(Interface element records)
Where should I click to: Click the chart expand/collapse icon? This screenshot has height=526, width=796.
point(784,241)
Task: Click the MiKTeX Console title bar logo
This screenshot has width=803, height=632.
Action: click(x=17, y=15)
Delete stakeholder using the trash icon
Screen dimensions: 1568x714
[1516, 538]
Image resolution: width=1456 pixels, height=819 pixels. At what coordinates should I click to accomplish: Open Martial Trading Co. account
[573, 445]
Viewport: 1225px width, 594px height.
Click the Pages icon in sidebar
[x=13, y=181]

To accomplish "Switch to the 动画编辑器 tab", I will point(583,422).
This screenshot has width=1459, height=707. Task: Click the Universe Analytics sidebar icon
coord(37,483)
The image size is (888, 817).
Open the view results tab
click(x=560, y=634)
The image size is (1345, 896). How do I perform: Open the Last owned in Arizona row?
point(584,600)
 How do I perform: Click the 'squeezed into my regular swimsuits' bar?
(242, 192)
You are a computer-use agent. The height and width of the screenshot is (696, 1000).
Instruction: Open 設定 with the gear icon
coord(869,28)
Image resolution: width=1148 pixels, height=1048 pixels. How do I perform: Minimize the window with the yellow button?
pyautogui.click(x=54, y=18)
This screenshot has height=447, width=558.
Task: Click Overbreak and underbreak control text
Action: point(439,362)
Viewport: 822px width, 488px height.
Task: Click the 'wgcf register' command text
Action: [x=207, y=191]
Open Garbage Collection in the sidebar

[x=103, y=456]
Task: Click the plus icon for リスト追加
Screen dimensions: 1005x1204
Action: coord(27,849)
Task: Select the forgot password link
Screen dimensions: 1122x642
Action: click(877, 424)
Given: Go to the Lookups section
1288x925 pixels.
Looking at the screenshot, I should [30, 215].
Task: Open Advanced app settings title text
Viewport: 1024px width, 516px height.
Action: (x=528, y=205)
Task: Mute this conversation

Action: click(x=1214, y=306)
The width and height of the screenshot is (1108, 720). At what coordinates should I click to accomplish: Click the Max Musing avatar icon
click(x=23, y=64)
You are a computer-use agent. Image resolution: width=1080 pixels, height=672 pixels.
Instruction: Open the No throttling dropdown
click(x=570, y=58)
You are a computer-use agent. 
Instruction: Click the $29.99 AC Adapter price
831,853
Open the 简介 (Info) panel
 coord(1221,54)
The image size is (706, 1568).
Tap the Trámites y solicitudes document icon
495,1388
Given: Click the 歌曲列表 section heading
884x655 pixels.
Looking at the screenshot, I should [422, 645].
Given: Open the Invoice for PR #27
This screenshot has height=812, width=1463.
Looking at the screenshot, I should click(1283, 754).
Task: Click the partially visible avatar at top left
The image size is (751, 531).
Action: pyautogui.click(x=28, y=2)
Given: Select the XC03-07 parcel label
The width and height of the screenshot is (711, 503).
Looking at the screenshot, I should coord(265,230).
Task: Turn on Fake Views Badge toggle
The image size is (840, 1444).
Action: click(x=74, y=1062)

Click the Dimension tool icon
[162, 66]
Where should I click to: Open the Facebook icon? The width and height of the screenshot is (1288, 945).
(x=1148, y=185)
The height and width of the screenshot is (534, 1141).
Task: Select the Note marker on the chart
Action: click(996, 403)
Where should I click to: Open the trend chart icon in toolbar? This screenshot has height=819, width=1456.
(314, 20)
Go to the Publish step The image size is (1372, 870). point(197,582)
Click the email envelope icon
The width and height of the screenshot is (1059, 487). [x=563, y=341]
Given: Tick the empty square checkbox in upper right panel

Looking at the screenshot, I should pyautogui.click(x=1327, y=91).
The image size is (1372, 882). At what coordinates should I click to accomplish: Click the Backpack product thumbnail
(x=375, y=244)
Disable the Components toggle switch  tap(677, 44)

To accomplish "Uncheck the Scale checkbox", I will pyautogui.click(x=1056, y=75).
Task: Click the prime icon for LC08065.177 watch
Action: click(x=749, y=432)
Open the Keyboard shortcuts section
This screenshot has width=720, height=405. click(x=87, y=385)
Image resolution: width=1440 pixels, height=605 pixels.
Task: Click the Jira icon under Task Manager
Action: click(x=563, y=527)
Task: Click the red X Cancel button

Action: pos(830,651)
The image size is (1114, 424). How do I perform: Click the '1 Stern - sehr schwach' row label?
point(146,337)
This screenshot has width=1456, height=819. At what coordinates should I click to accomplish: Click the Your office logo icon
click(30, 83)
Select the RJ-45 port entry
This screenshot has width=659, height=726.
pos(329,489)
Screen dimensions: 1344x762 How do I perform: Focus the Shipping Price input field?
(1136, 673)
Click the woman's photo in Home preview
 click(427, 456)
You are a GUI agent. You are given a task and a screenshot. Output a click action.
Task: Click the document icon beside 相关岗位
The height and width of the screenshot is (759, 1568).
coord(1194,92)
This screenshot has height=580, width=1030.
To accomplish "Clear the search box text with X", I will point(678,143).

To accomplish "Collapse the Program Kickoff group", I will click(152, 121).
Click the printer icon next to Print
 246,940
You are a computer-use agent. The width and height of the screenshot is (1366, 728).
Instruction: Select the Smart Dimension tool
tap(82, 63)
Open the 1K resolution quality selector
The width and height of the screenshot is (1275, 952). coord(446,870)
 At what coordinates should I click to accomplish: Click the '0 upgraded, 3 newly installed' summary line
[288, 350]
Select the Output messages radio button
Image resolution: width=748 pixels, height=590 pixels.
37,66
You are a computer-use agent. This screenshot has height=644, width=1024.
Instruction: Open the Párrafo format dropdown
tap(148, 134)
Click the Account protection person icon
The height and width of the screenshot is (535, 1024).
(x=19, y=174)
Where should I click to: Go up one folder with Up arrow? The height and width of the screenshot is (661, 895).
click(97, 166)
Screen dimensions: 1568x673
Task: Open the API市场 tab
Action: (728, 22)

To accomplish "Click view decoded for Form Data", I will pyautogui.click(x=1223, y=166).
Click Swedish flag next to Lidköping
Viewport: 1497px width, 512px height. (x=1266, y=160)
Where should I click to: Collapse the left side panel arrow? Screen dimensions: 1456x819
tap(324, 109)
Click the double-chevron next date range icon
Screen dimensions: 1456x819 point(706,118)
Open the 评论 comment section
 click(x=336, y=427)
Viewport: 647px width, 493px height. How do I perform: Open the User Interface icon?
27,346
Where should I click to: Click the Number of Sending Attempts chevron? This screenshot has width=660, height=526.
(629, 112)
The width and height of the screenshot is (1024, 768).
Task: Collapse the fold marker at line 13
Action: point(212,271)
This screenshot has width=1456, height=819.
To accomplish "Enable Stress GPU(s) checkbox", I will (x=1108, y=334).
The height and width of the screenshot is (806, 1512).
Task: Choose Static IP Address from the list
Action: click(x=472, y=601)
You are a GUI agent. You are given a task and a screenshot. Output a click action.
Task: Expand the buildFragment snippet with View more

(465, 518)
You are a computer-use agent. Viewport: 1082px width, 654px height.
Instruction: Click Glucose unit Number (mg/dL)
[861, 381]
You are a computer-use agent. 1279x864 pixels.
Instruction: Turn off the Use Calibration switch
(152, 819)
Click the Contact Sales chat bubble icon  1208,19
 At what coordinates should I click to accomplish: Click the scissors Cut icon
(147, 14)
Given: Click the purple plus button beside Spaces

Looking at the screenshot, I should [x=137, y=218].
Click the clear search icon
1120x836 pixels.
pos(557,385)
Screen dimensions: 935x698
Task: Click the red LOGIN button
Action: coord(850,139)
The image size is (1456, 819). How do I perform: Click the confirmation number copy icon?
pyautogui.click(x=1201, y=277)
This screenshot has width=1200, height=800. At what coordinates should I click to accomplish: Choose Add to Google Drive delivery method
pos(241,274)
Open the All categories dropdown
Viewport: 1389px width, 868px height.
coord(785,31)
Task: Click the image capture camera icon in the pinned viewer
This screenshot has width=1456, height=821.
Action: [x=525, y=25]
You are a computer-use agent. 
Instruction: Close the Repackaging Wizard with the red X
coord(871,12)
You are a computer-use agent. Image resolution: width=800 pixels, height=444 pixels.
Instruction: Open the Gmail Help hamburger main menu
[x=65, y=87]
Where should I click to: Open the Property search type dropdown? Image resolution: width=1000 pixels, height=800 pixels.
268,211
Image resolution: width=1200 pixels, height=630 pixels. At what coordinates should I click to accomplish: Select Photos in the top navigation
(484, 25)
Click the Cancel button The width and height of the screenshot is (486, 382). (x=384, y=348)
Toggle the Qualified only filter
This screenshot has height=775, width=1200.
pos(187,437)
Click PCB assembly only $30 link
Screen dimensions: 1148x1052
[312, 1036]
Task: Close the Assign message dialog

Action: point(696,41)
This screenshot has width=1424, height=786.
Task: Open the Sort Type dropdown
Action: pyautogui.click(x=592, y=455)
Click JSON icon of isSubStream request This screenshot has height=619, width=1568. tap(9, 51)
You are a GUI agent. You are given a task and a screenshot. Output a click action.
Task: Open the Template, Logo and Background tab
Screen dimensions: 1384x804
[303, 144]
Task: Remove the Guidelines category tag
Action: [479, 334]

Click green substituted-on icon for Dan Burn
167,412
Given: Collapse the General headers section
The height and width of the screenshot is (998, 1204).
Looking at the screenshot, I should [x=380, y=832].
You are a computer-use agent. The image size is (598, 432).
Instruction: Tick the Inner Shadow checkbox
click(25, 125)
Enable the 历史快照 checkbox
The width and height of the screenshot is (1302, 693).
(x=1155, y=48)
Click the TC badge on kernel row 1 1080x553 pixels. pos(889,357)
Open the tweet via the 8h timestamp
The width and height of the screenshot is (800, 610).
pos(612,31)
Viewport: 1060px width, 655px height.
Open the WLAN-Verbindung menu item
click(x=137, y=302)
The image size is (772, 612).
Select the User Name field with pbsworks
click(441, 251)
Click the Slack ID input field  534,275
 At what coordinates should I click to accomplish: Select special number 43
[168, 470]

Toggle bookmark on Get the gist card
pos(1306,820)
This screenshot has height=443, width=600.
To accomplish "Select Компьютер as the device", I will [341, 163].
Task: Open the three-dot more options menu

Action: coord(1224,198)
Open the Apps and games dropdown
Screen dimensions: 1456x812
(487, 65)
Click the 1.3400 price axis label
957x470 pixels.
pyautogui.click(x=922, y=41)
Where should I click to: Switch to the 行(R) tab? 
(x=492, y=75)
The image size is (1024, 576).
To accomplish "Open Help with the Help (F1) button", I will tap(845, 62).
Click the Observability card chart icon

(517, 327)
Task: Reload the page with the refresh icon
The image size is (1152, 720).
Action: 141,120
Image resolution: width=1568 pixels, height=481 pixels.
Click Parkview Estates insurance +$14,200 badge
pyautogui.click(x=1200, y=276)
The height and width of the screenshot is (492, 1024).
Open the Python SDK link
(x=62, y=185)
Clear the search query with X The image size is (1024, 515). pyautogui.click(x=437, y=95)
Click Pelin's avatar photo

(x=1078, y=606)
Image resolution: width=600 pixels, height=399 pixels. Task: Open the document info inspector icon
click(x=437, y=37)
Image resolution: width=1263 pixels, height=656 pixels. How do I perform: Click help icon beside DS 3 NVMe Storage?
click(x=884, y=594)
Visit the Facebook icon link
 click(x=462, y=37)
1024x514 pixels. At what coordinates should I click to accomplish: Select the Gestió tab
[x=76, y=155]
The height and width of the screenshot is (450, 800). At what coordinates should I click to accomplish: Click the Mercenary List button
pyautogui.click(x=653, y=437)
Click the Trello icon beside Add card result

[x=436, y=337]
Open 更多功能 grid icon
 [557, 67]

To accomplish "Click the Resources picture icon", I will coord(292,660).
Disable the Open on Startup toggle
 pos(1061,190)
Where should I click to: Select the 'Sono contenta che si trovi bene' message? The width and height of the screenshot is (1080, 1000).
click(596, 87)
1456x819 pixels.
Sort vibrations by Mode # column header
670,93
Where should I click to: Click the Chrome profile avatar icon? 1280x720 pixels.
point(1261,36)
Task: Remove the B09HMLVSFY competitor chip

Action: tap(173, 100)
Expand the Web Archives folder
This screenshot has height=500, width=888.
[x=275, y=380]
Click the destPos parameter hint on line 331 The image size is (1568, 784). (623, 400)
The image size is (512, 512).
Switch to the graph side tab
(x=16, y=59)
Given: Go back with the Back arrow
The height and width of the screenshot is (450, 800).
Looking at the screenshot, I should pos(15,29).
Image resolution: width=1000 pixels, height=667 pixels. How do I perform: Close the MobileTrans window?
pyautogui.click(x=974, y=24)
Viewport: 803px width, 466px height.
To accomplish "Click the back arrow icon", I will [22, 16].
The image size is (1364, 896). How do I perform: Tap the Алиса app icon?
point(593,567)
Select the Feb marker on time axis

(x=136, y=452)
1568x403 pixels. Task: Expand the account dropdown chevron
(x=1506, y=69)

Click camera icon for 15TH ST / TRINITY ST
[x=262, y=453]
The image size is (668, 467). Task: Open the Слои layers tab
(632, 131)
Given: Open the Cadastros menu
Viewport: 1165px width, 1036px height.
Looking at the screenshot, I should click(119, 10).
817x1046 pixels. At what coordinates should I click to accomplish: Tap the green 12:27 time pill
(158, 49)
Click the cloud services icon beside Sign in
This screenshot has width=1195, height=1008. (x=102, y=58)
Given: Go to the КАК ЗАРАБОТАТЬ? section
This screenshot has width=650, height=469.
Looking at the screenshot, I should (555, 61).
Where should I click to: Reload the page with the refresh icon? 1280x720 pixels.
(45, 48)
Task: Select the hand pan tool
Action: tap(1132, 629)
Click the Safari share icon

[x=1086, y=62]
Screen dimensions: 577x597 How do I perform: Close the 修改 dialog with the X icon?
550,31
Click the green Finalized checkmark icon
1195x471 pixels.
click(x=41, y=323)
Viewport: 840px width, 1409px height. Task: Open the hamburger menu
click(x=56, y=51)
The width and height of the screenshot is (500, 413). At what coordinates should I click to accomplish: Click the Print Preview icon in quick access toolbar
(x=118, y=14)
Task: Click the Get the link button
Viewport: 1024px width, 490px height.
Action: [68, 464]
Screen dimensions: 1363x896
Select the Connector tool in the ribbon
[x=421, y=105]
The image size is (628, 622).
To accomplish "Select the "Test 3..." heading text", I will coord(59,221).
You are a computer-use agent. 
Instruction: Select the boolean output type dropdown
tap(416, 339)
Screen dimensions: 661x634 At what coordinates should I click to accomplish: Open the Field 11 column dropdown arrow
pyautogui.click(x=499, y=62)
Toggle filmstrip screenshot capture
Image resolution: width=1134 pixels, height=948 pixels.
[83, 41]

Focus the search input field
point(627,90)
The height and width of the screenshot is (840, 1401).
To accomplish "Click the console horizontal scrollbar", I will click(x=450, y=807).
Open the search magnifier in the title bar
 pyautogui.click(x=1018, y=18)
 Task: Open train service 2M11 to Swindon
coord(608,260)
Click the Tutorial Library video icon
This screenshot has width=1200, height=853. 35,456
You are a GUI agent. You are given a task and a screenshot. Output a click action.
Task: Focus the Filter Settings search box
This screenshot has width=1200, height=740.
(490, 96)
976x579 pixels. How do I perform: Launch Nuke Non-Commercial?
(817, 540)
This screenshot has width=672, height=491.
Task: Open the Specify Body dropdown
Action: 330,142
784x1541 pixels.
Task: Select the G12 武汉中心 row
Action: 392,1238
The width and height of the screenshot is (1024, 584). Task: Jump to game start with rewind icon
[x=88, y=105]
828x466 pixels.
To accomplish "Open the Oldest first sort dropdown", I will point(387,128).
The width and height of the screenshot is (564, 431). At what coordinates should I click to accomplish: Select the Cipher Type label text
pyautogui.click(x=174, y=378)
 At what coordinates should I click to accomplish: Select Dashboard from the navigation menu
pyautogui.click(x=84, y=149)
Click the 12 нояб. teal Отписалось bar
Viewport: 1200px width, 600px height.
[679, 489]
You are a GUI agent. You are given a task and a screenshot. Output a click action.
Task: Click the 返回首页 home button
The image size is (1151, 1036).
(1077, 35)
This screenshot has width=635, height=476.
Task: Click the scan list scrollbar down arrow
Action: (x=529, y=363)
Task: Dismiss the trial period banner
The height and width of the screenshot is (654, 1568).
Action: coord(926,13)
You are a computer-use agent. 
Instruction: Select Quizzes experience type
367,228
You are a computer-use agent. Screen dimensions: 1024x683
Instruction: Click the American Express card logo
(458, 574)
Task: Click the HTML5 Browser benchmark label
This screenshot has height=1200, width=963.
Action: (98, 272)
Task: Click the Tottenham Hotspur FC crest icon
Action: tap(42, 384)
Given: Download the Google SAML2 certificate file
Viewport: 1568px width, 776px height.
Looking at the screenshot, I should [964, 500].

** THE TASK **
Write out the material above verbatim, beginning with the line containing "Given: Click the purple" and continuing through the line containing "pyautogui.click(x=1201, y=277)".

** TASK OUTPUT **
Given: Click the purple plus button beside Spaces

Looking at the screenshot, I should [x=137, y=218].
Click the clear search icon
1120x836 pixels.
pos(557,385)
Screen dimensions: 935x698
Task: Click the red LOGIN button
Action: coord(850,139)
The image size is (1456, 819). How do I perform: Click the confirmation number copy icon?
pyautogui.click(x=1201, y=277)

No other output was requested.